Robert Street is in the Adelphi area (between the Strand, Victoria Embankment Garden and Charing Cross) and this was the house where the author of Peter Pan lived. The whole area was built by the Adam brothers (Adelphi is Greek for siblings). Famed for their neoclassical designs, these buildings echoed those found on the eighteenth-century Grand Tour. And these designs feature not only in the lofty ceilings and pillars you can observe at street level. They reach far, far below.

So, two levels below the street itself you find huge cavernous spaces (it’s 14,000 square feet or 1300 square metres in all). Built of brick, there are wide arches and vaulted ceilings. And, of course, this is where you find the thermal baths. Aire has created in the depths of subterranean London a shadowy, watery pleasure dome. Inspired by Greek, Roman and Ottoman bathing rituals, you are guided through a recommended tour through various areas and temperatures – though in reality you can choose your own order and drift from place to place as you please. You won’t have it entirely to yourself but numbers are restricted so it all feels pretty private.

You start off with the warm water of the Tepidarium (36C) and follow on with the Caldarium (40C) and if you’re feeling brave enough you can take a quick plunge into the Frigidarium (14C). There’s a particularly steamy Vaporium (Turkish Bath) and the bath of a thousand jets (Balneum) for a hydro-massage. But my favourite – and this is a truly sensational experience – is the Flotarium. This is a long bath filled with salts that give you the same buoyancy as the Dead Sea. There are areas where you can rest your head and let your body lie still on the surface of the water. Best of all, though, is when you have the whole thing to yourself and you can drift up and down its entire length. Singularly relaxing, dreamy, just a little fantastical.

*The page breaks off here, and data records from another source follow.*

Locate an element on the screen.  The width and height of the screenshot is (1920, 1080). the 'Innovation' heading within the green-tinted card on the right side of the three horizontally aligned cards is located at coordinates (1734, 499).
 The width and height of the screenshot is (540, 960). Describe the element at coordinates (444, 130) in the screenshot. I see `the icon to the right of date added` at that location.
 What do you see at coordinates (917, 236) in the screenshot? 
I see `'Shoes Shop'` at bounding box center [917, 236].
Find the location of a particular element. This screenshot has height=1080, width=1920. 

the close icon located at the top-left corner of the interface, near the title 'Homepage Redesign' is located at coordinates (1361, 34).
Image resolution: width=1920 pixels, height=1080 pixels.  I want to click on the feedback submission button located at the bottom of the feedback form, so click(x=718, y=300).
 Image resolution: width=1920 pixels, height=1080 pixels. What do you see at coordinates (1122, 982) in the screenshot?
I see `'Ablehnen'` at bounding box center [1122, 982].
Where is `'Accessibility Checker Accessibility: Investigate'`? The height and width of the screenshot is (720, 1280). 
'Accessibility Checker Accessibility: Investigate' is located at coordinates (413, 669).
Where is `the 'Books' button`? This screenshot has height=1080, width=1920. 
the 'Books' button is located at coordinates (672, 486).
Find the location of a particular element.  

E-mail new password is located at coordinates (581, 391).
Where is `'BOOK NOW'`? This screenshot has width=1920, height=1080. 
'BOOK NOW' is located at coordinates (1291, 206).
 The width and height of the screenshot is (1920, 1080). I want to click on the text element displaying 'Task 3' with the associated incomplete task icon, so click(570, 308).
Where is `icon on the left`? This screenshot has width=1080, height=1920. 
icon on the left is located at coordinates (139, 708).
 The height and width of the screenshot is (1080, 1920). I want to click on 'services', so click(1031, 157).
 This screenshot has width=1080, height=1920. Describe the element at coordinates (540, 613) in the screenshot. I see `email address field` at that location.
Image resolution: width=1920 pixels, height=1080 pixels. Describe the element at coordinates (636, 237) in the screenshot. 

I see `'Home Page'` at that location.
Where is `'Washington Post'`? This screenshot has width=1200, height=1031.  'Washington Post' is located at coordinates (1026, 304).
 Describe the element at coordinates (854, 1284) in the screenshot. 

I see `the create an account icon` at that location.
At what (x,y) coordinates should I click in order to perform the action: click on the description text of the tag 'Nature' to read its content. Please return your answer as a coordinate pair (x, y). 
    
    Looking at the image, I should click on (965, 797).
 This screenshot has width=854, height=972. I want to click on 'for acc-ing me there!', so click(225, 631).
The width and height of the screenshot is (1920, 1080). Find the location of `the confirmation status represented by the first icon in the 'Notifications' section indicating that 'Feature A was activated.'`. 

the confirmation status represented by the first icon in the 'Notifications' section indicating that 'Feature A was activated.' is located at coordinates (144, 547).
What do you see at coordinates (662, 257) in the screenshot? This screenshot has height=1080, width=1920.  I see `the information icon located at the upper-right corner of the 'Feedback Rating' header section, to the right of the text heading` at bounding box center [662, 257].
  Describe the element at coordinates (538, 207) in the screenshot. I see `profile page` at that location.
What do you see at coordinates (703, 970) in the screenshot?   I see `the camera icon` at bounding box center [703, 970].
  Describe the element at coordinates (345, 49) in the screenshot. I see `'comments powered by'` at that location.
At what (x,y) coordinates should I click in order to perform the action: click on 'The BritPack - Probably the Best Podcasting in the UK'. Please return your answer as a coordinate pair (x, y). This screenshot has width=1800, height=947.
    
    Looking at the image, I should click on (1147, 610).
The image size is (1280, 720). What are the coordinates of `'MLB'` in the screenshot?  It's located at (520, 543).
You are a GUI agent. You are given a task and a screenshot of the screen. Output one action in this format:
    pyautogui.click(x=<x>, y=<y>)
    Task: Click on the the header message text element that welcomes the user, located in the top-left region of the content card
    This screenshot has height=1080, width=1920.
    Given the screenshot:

During your two-hour stay, you also have a massage. I was expecting this to come at the end but, in fact, it was less than halfway through when I went up several floors (there is a lift) to the massage level and changed out of my swimsuit and was taken into another candlelit room for a beautifully relaxing massage with therapist Denise. She carefully checked about what I needed in terms of pressure, areas to be worked on or avoided. There is a range of massages from 30 to 75 minutes in length and, afterwards, you return to the baths to finish your session. There was just one quibble at the back of my mind while I enjoyed my massage: the thought of getting back into a wet cozzie…

They have, however, thought of this, too. So at the end Denise first put my waterproof slippers back on and they were, to my surprise, warm and dry. She then handed me my (almost completely dry and certainly very warm) swimsuit which seemed to have been baked in an oven during the massage.

There are a number of other extras you can book including the Himalayan Salt Experience which includes a body scrub and a 60 minute massage with hot Himalayan salt stones. And the Wine Ritual in which you’re completely submerged in Spanish Ribera del Duero wine in a historic wooden tub! You have a grapeseed oil massage, too, and both have the antioxidant benefits of grapes and wine. (I have a sneaky feeling you may be offered a glass of the stuff to drink at the end, too.)

It’s not easy to find a tranquil haven in central London. This one is not just a particularly effective stress-reliever it is, too, an architectural gem, filled with scented candles, soft music and ornate pitted mirrors for a couple of hours of sheer escapism. Enjoy.